PASSAGE TO READ:
==========

Yesterday marked 8 years since the debut album Oblivion was released. Originally it was intended as some sort of blackened doom project but arguably became ‘atmospheric black metal’. Initially it was just a single run of 100 digipaks, but high demand meant a second run of CDs followed, all of which sold out.
I’m grateful for the support that’s been shown over the last 8 years which has seen this project reach far more people than expected, despite no live shows or record label. Thanks to everyone who’s bought CDs, merch, or downloads over the years.
A year ago today, Arx Atrata’s 3rd album was released. What have I learned in that time?
On the promotional side, I pushed this album more than previous ones, but results have been mixed. When you push up into the bigger leagues people are less afraid to give negative reviews, as you’d expect and hope. But you quickly see from the contradictions across reviews that you don’t really get a better quality of criticism at this level, just a better quality of writing. It’s subjectivity dressed up as objectivity. The same release can get 10/10 from one source and 4/10 somewhere else.

==========

DIRECTION 1:
Answer from the anniversary post:
(a) How many digipaks made up the first run of Oblivion?
(b) Which of Arx Atrata's albums was released a year ago?
(c) What two scores can the same release get, according to the post?
DIRECTION 2: Return a passage of the anniversary post word for word. Begin at the words "Yesterday marked 8" and stop after "in that time?".

DATA SHOWN:
==========

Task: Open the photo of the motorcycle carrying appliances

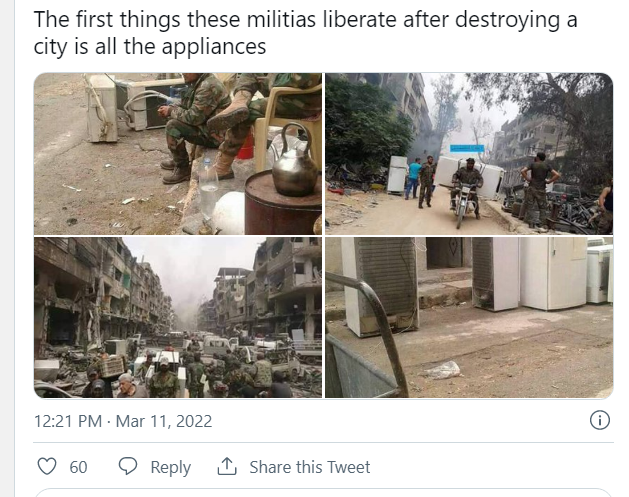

==========

TASK RESULT 1:
(a) 100
(b) The 3rd album
(c) 10/10 and 4/10

TASK RESULT 2:
Yesterday marked 8 years since the debut album Oblivion was released. Originally it was intended as some sort of blackened doom project but arguably became ‘atmospheric black metal’. Initially it was just a single run of 100 digipaks, but high demand meant a second run of CDs followed, all of which sold out.
I’m grateful for the support that’s been shown over the last 8 years which has seen this project reach far more people than expected, despite no live shows or record label. Thanks to everyone who’s bought CDs, merch, or downloads over the years.
A year ago today, Arx Atrata’s 3rd album was released. What have I learned in that time?